__Required actions__.
a – From the ranked-choice voting article, reproduce the passage from "A ranked-choice voting" to "for local races.".
b – According to the ranked-choice voting article, which Virginia county is so far the only one to approve ranked-choice voting for its primaries in 2023?

[Selected excerpt — start]

Ranked-Choice Voting in Virginia? Not Yet (Except Maybe Primaries)

by Ken Reid

A ranked-choice voting system (RCV) is an alternative electoral process that allows people to vote for multiple candidates on a ballot in order of the voter’s preference. RCV has been adopted in at least 60 jurisdictions across the nation, including statewide and federal elections in Maine and Alaska.

Should Virginia counties and cities adopt RCV for upcoming November elections, or should this newfangled system of voting be used only in primaries?

My answer to that question is “no” — but RCV may have some benefit in open primaries where both Democrats and Republicans select a nominee. It is definitely not suitable for local races.

I’ll go into more detail later, but my main concern is that it would be unwise to introduce RCV at a time when polls show some four in 10 voters already do not trust our elections. The majority of those skeptics are pro-Donald Trump Republicans who believe the 2020 election was stolen from him. However, in addition to former President Trump’s bellyaching about his 2020 loss, there are also activists on the left who believe there is ongoing voter suppression. Ranked-choice voting could feed into that belief.

Ranked choice voting (which was also used by the Republican Party of Virginia in its last two statewide drive-thru conventions and by the 10th District’s congressional convention last spring) means the candidates are ranked in order of the voters’ choice. It is being touted for use in primaries to ensure nominees are confirmed by a majority; by states that have runoff elections to obviate people voting twice (as happened in Georgia); and in town and city council “multiple candidate” races where voters are asked to vote for up to three nominees for council and one for mayor.

In 2020, Virginia’s Democrat-controlled General Assembly passed legislation allowing ranked-choice voting and requiring the State Board of Elections to issue regulations on its implementation. The law presently allows ranked-choice voting only for “elections of members of a county board of supervisors or city council.” It cannot be used in elections for constitutional offices, school boards, or mayoral and town council races. So far, Arlington is the only Virginia county to approve ranked-choice voting for its primaries in 2023. It has not approved the method for general elections.

[Selected excerpt — finish]
[Provided material — start]

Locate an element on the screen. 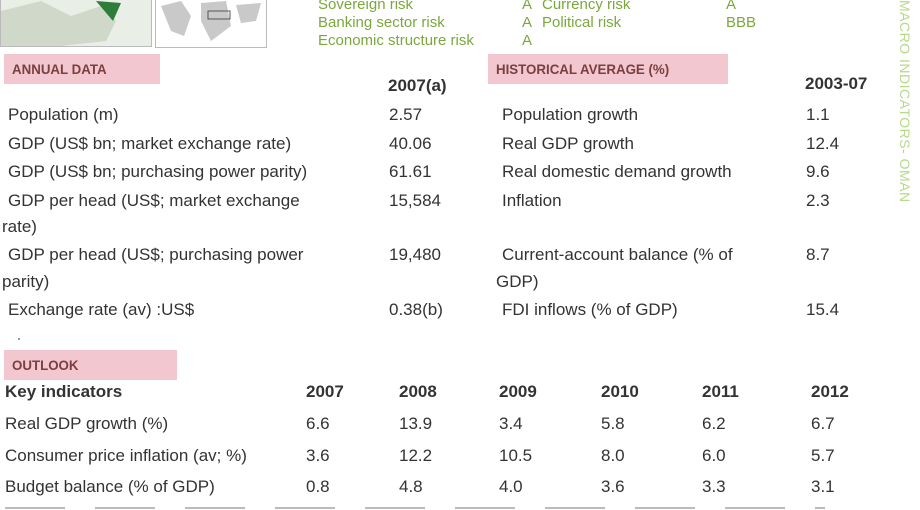 The height and width of the screenshot is (510, 920). outlook-cell: 3.3 is located at coordinates (714, 486).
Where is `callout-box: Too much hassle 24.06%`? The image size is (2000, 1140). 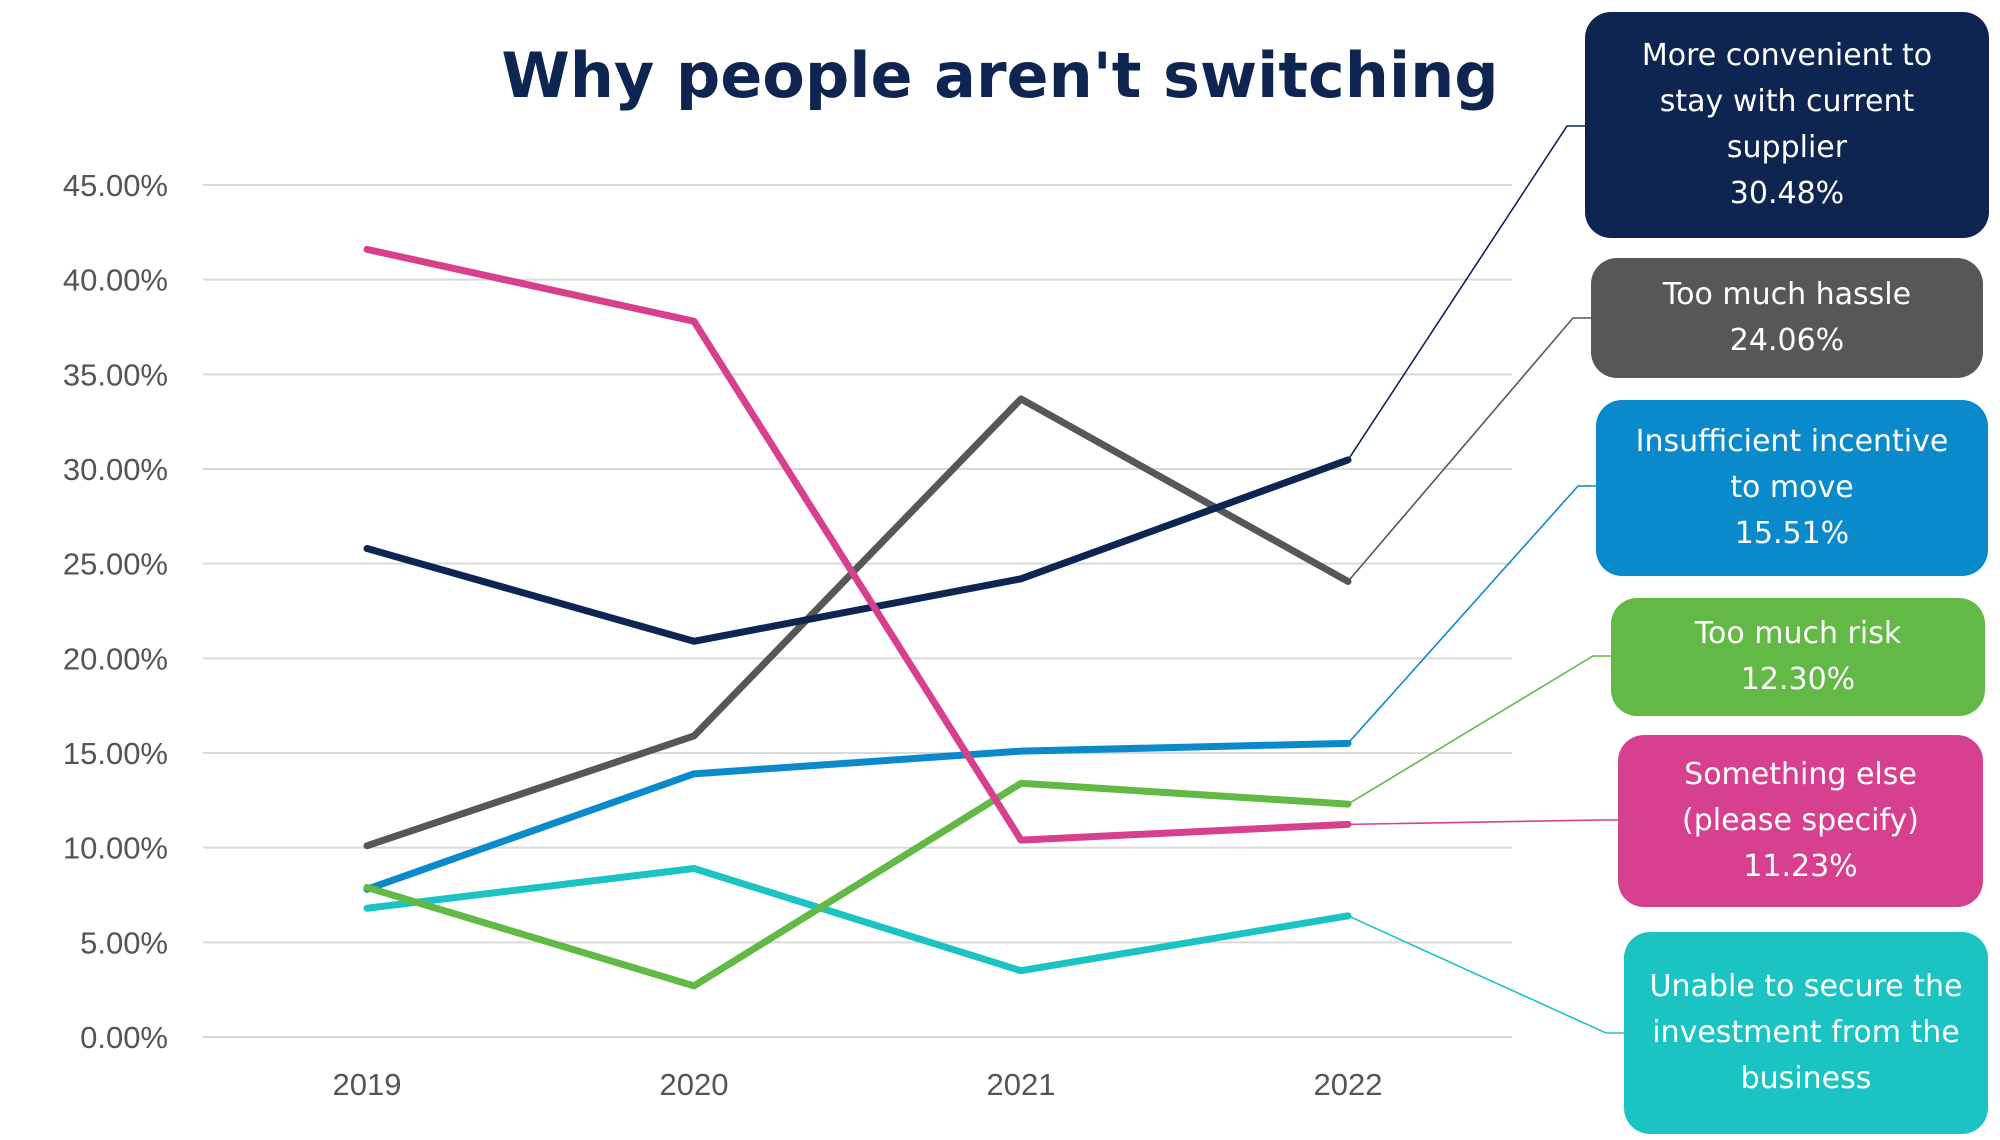 callout-box: Too much hassle 24.06% is located at coordinates (1787, 318).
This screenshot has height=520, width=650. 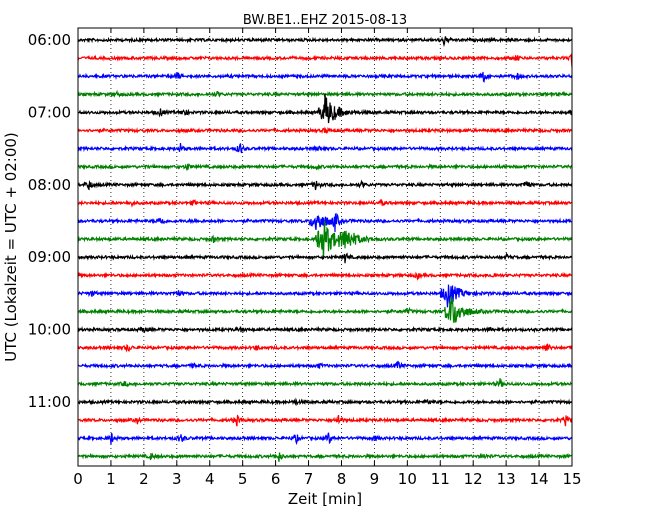 I want to click on x-tick-label: 2, so click(x=144, y=479).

[Provided material — finish]

__Answers for the tasks__.
a –
A ranked-choice voting system (RCV) is an alternative electoral process that allows people to vote for multiple candidates on a ballot in order of the voter’s preference. RCV has been adopted in at least 60 jurisdictions across the nation, including statewide and federal elections in Maine and Alaska.

Should Virginia counties and cities adopt RCV for upcoming November elections, or should this newfangled system of voting be used only in primaries?

My answer to that question is “no” — but RCV may have some benefit in open primaries where both Democrats and Republicans select a nominee. It is definitely not suitable for local races.

b – Arlington